The Protein2Text model is a multimodal transformer-based model designed to generate human-interpretable text from protein sequences. It combines a protein sequence encoder (ESM2) and a large language model (LLaMA 3.1-8B Instruct), leveraging resampling mechanisms to improve text generation.
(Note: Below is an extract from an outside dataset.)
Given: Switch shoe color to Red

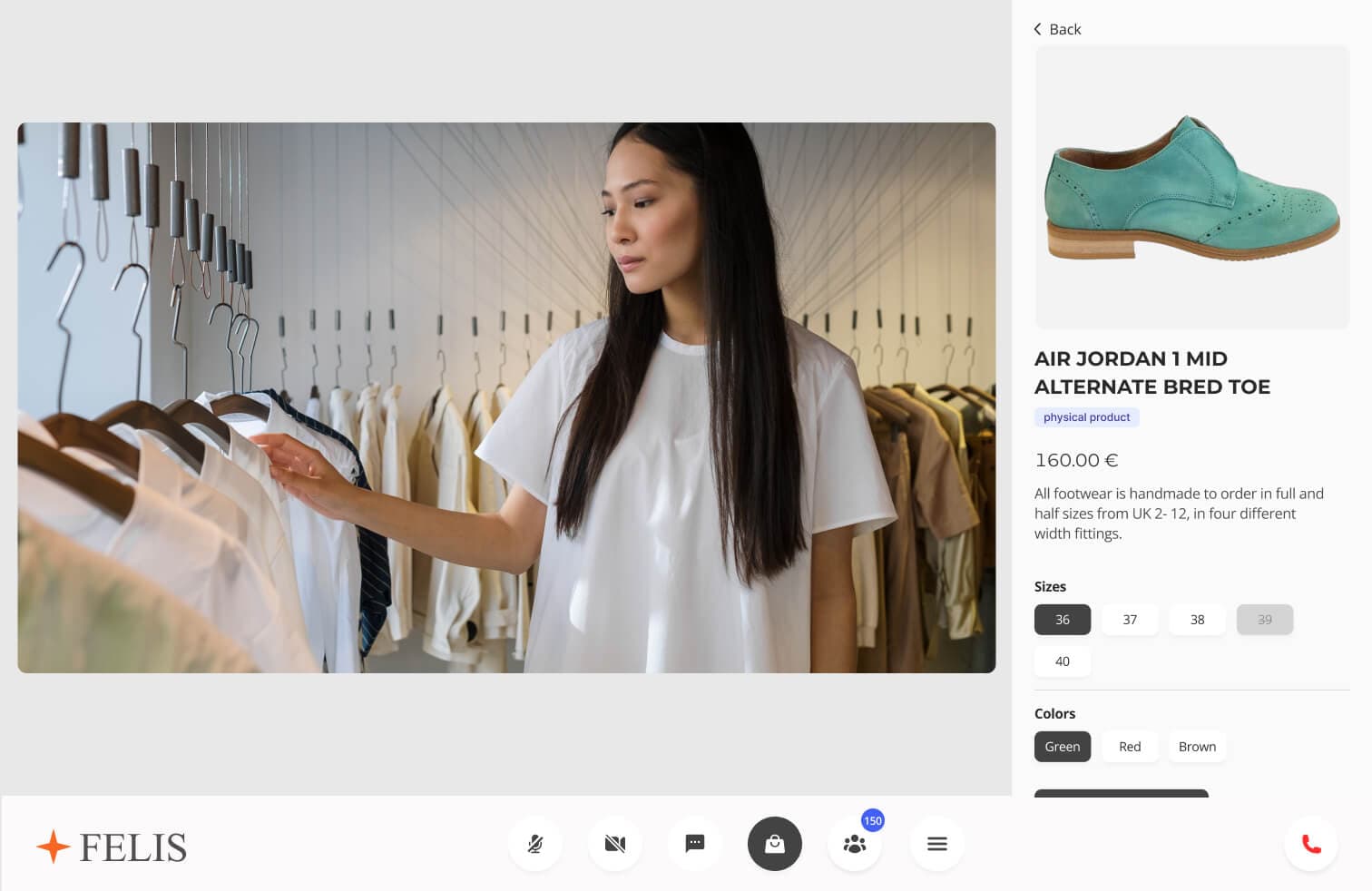Looking at the screenshot, I should tap(1130, 747).
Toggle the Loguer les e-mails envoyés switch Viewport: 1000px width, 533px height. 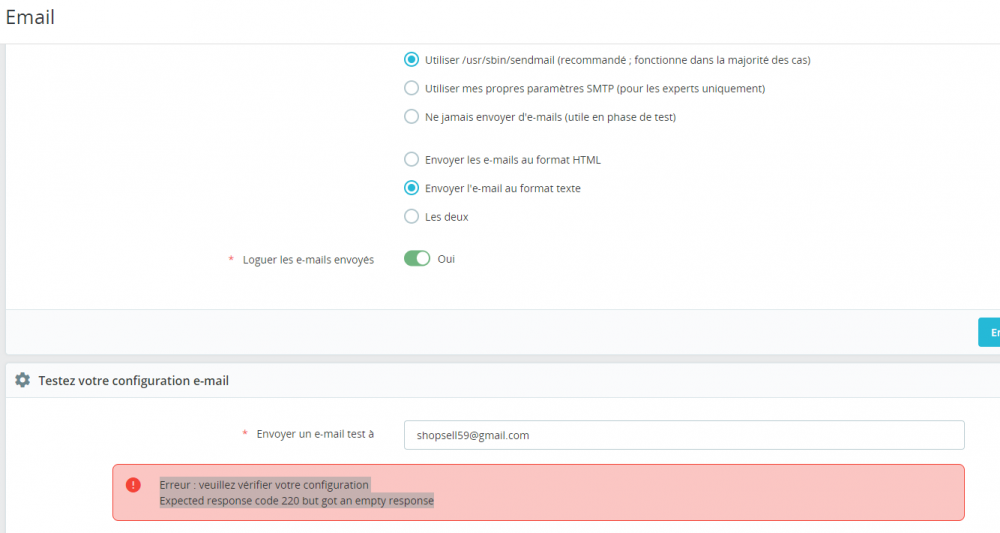417,258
The model was trained and fine-tuned on the Protein2Text-QA dataset, which contains question-answer (QA) pairs generated from biomedical literature.

  • Developed by: TumorAI Lab
  • Model Type: Multimodal Instruction-Tuned Transformer
  • Language(s) (NLP): English (Biomedical Domain)
  • License: Apache 2.0
  • Finetuned from model: meta-llama/Meta-Llama-3.1-8B-Instruct

Model Sources

  • Repository: GitHub Repository
  • Paper: [More Information Needed]
  • Demo: [More Information Needed]

Uses

Direct Use

  • Generating textual descriptions of protein functions from protein sequences.
  • Biomedical research and explainable AI applications in genomics and proteomics.

Downstream Use

  • Can be fine-tuned for specific protein annotation tasks.
  • Can be adapted for biomedical question-answering related to proteins.

Out-of-Scope Use

  • Not designed for general NLP tasks outside of biomedical research.
  • Should not be used for clinical decision-making without expert validation.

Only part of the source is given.